Demand for Lululemon's products remains as strong as ever, including robust growth in the North America and International segments. Profitability was also impressive in the latest quarter. Lululemon's adjusted operating margin of 28.3% is outstanding. What's more, the company's adjusted diluted earnings per share (EPS) of $4.40 marked a 31% increase over Q4 2021. 

This latest showing continues a streak of strong financial performance from the burgeoning apparel business. Between fiscal 2017 and 2022, Lululemon's revenue and diluted earnings per share increased at a compound annual rate of 25.1% and 28.6%, respectively. It's no wonder the stock is up 307% over the past five years. 

2. A premium brand 

Another reason to love Lululemon stock is the company's powerful brand presence, which has helped support its strong financial performance over the years. Take a look at the price tags of some of Lululemon's most popular products, like the $128 ABC Jogger for men or the $98 Align Super-High-Rise Pant for women, and you'll quickly realize that this is a premium clothing brand. 

There are some benefits to that, most notably when it comes to pricing power. In fiscal 2022, Lululemon's gross margin, which measures the money a business keeps from selling a product after accounting for all the costs associated with producing and distributing that item, was 55.4%. This stellar gross margin is higher than rival Nike's, and it has been this way over the past decade. Maybe even more impressive, Lululemon's gross margin is better than a consumer favorite brand like Apple. 

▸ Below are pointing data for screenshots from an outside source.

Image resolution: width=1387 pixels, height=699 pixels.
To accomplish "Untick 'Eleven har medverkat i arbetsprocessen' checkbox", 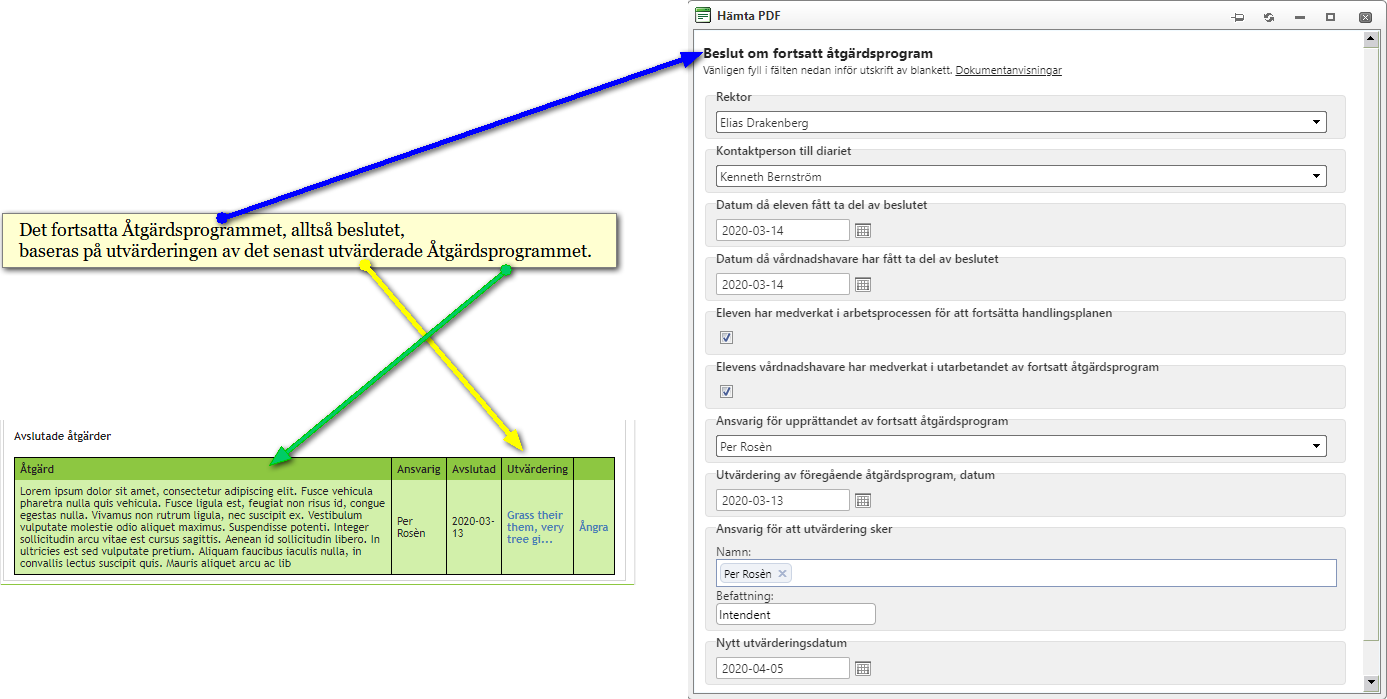I will tap(727, 338).
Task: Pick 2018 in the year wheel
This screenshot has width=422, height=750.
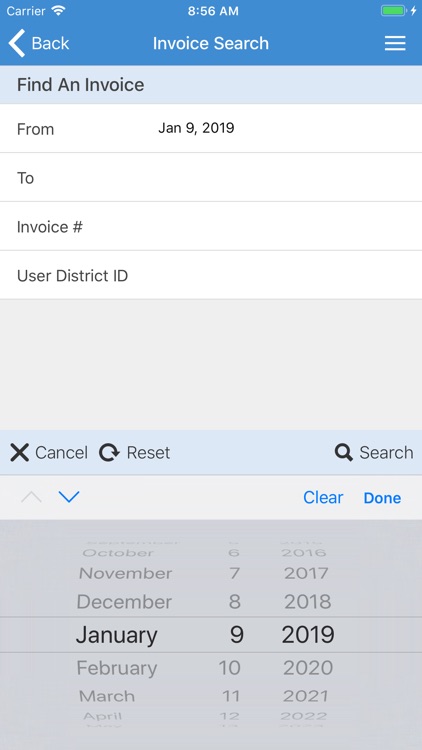Action: coord(308,602)
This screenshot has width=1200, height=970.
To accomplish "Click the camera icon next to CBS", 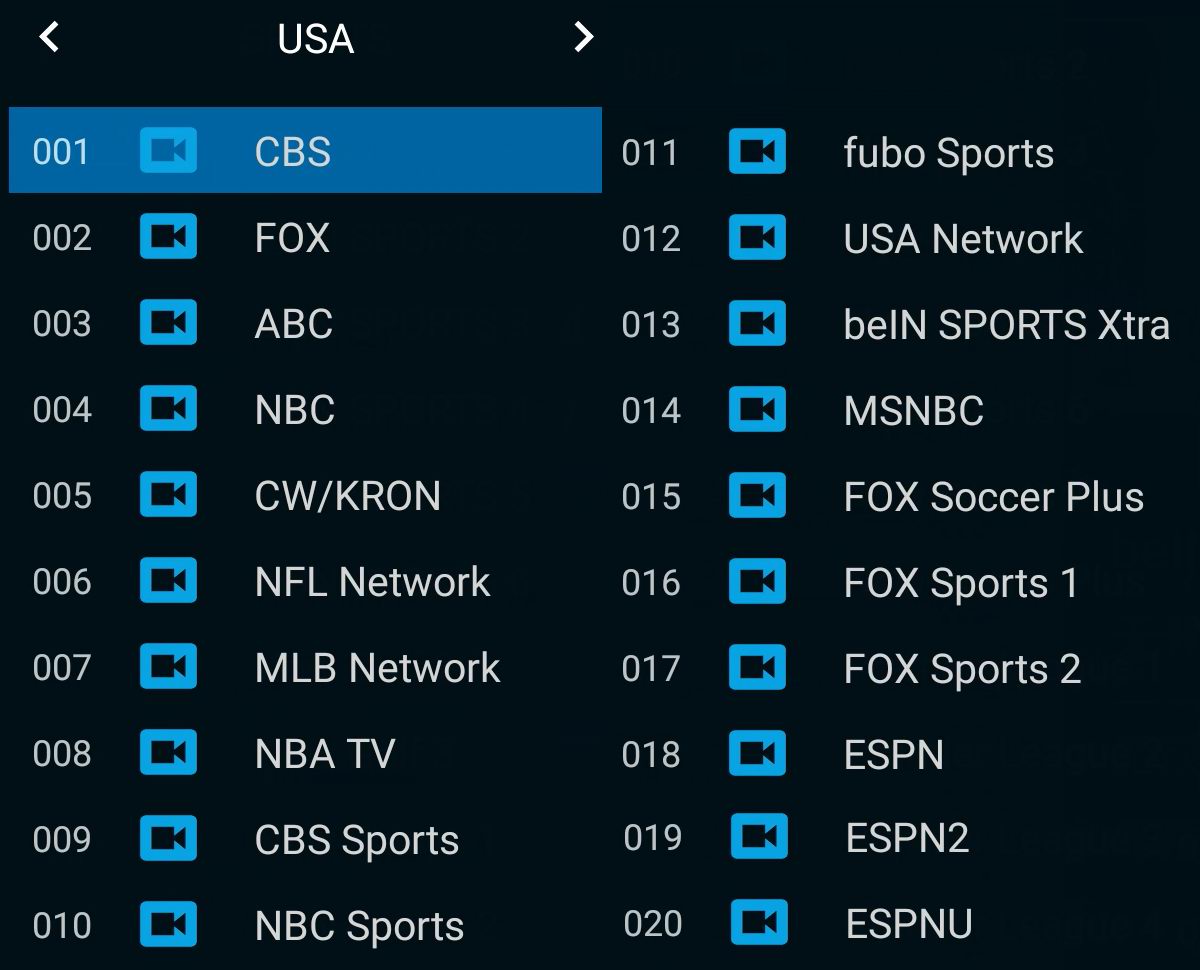I will click(168, 151).
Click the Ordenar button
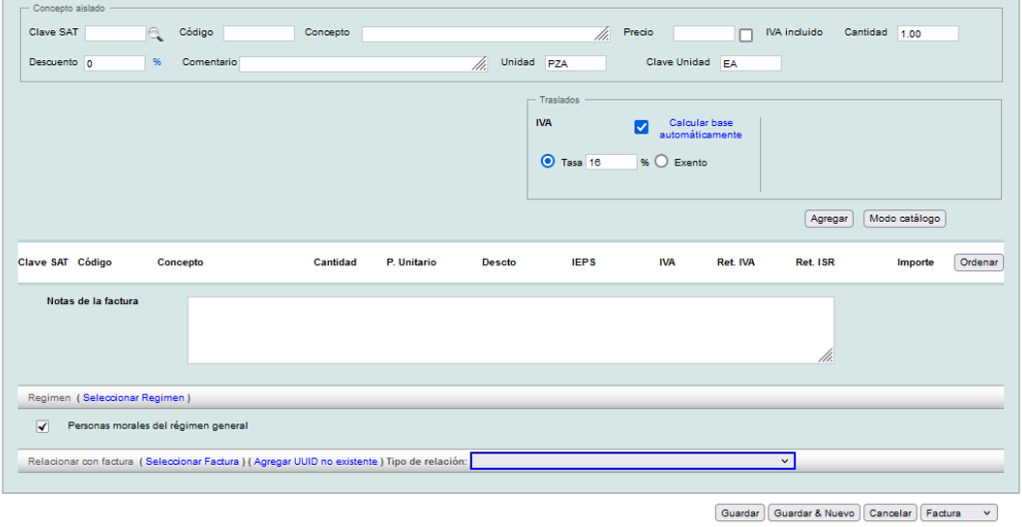This screenshot has width=1022, height=527. click(978, 262)

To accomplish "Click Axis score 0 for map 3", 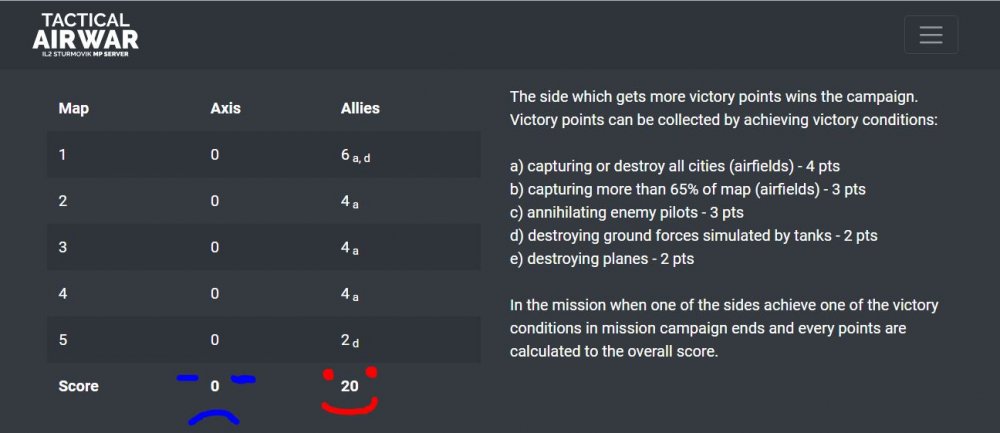I will click(x=215, y=247).
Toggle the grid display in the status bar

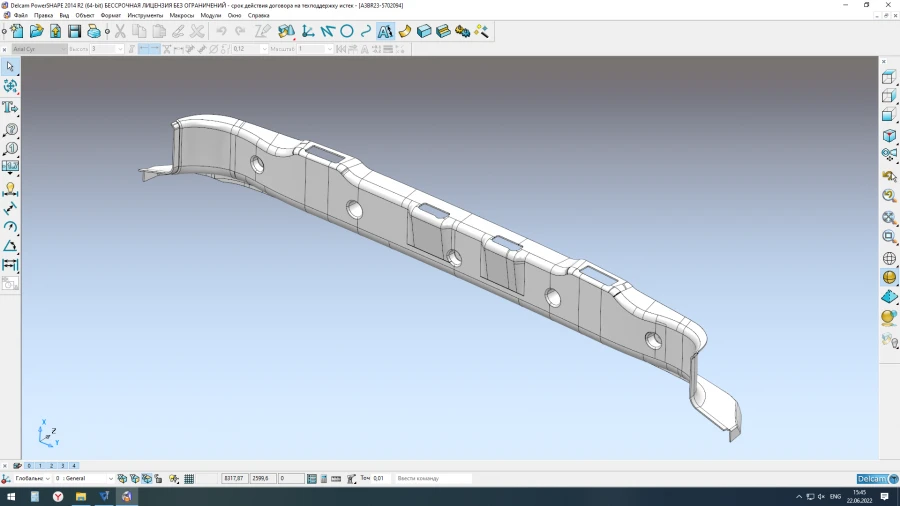tap(189, 479)
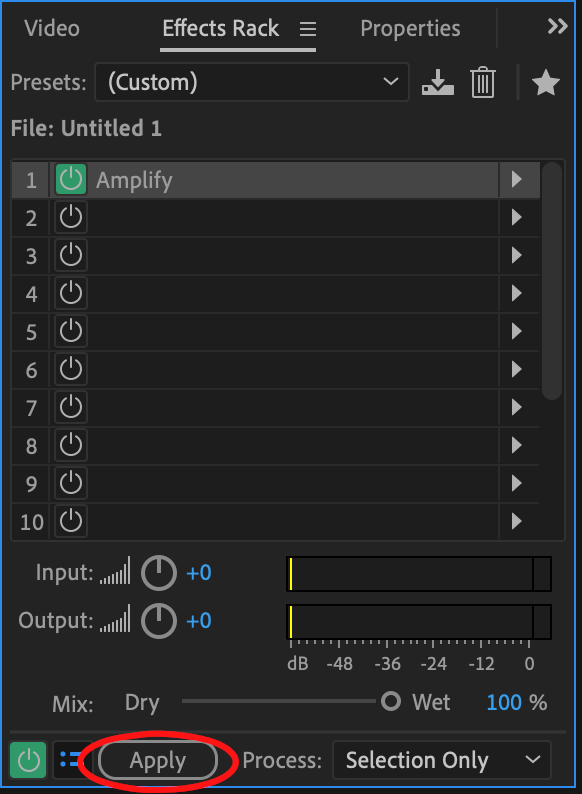This screenshot has width=582, height=794.
Task: Click the Output level knob
Action: tap(159, 621)
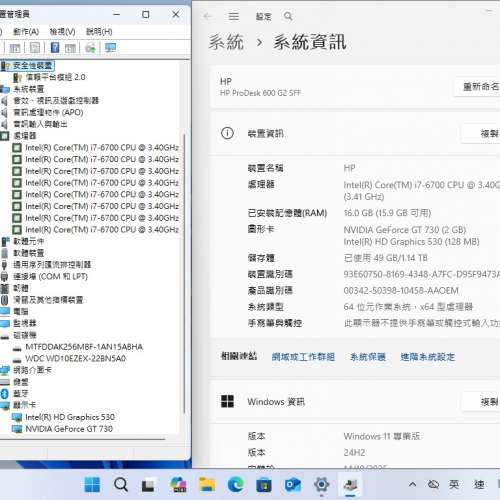
Task: Click the update driver toolbar icon
Action: click(90, 48)
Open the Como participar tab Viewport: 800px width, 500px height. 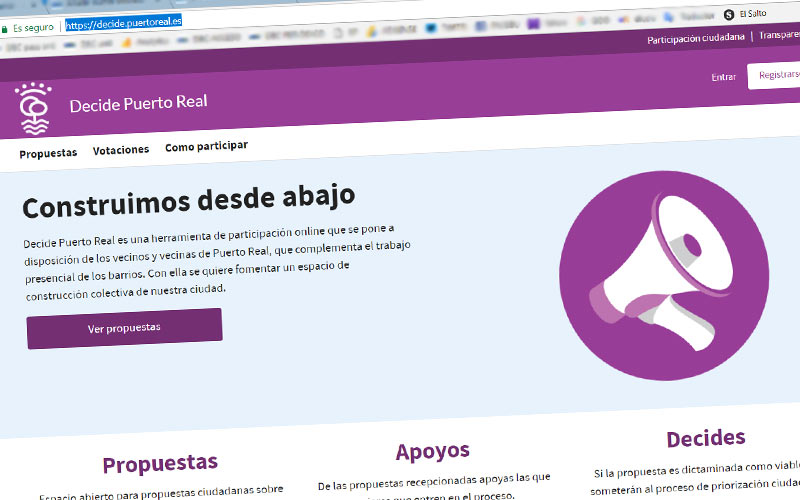206,146
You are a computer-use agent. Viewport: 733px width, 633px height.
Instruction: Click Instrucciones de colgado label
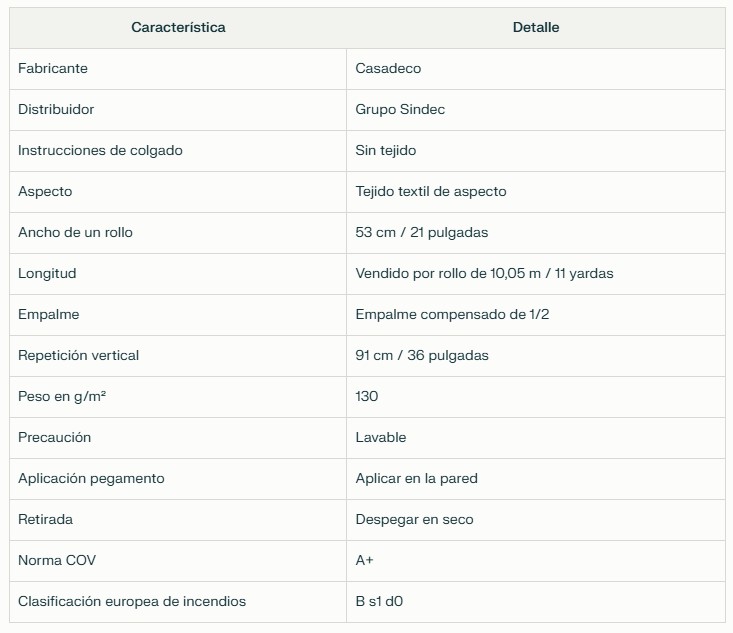100,151
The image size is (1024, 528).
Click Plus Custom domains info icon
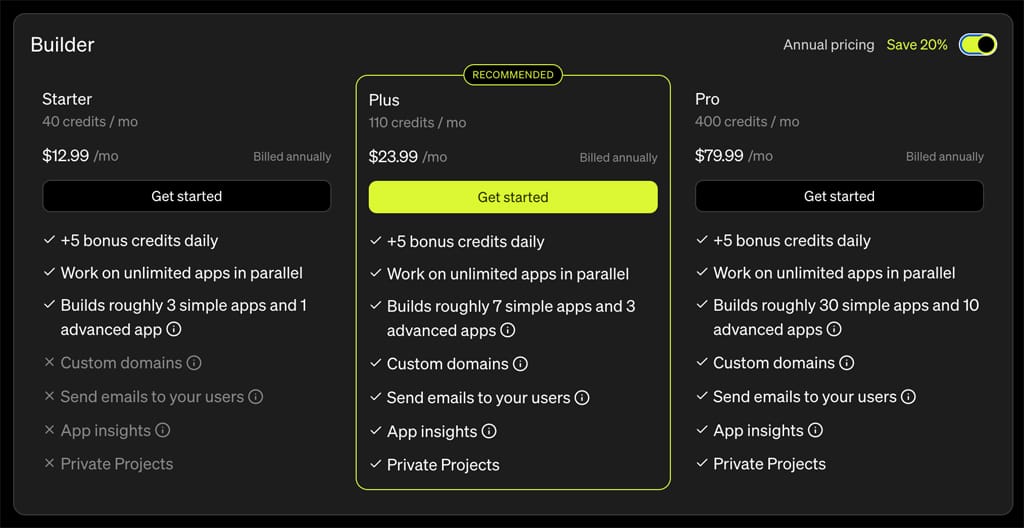click(520, 364)
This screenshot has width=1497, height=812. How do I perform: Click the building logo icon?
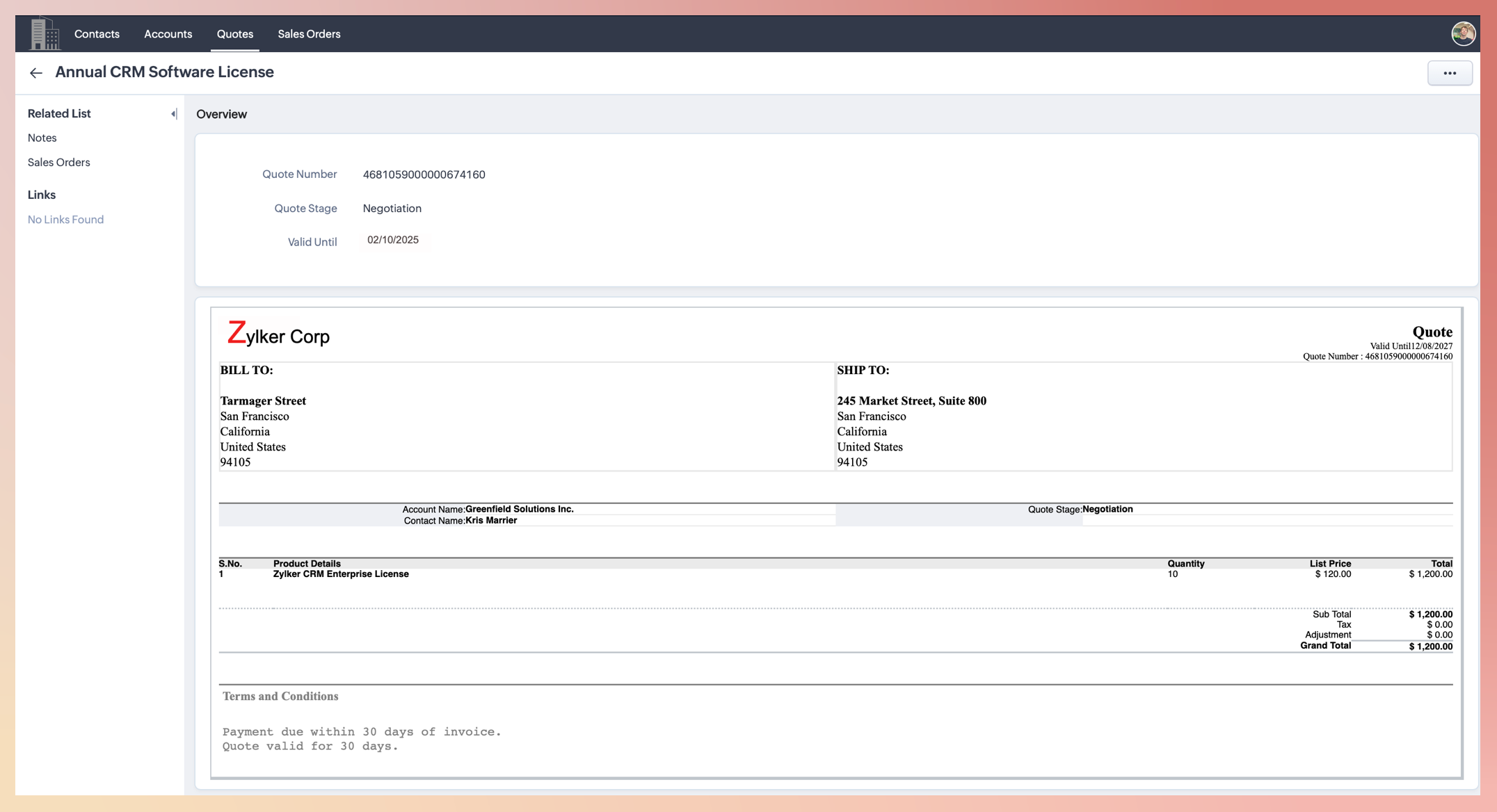pyautogui.click(x=45, y=33)
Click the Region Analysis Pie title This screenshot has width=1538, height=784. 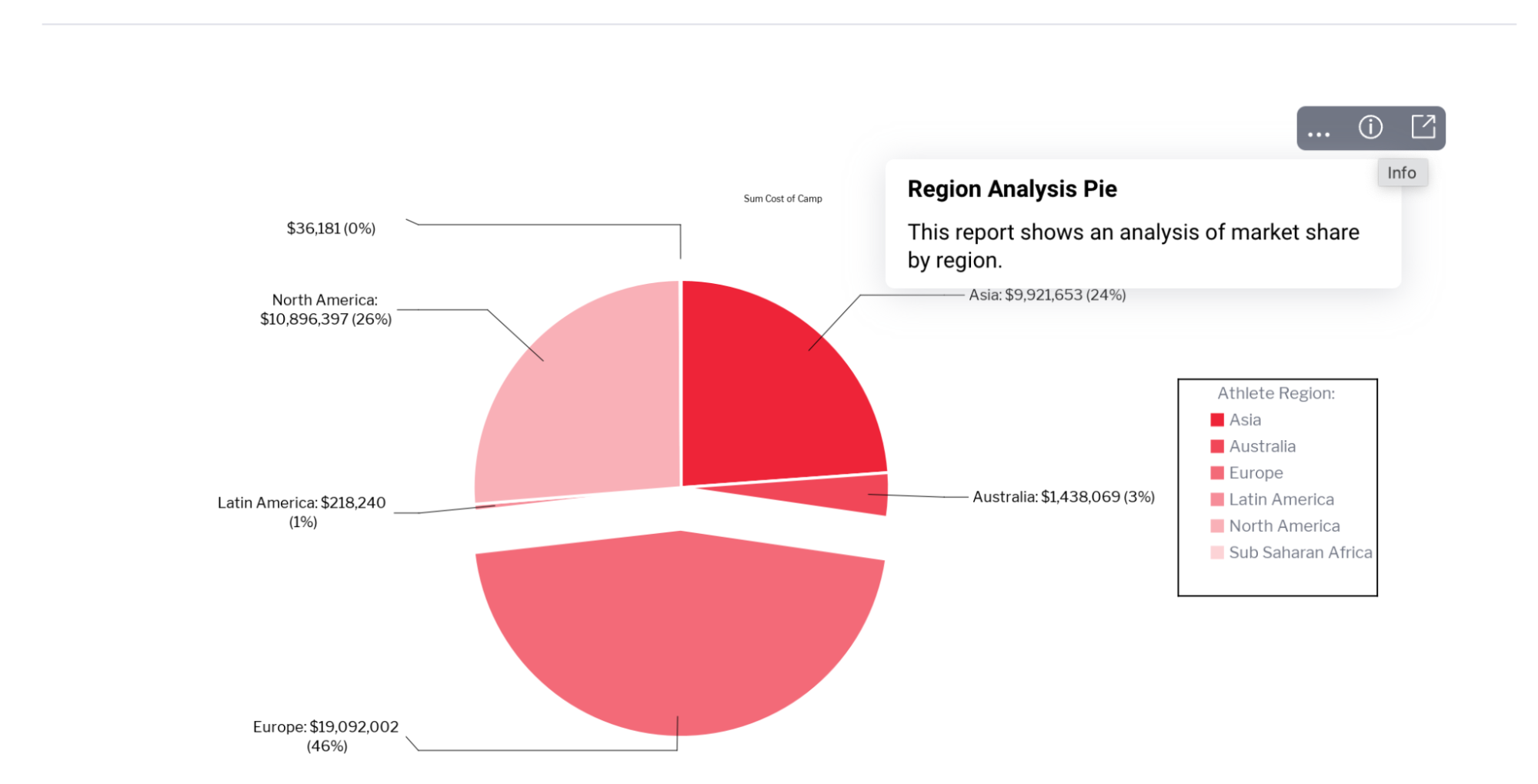pyautogui.click(x=1012, y=189)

Besides presenting itself as a higher-quality product than clothing brands out there, Lululemon benefits because it doesn't rely much on third-party retailers to push its merchandise. Last fiscal year, 91% of overall revenue was derived from the company-operated store channel and the direct-to-consumer (DTC) channel. In fact, the DTC channel, which is Lululemon's e-commerce operation, accounted for 52% of company sales in the most recent quarter. By having greater control over branding and distribution, Lululemon can always ensure that its apparel is being portrayed to its high standards, and this bodes well for the company's long-term relevance. 

3. An attractive valuation 

Despite the stock's impressive return over the past few years, Lululemon shares currently sell at a forward price-to-earnings (P/E) ratio of 31. This is about the average of the stock's valuation over the past 12 months, so investors aren't exactly over- or under-paying if we look back one year. 

Nonetheless, paying a forward P/E of 31 doesn't really look like a bargain price. But consider that Nike, the global sports apparel juggernaut, whose stock trades at a forward P/E of 37 right now. Compared to Nike, Lululemon has registered better historical growth, has better growth prospects over the next few years, and produces higher margins. This makes Lululemon's current valuation look more attractive. Add this to the company's strong momentum and powerful brand, and the stock looks like a solid buy.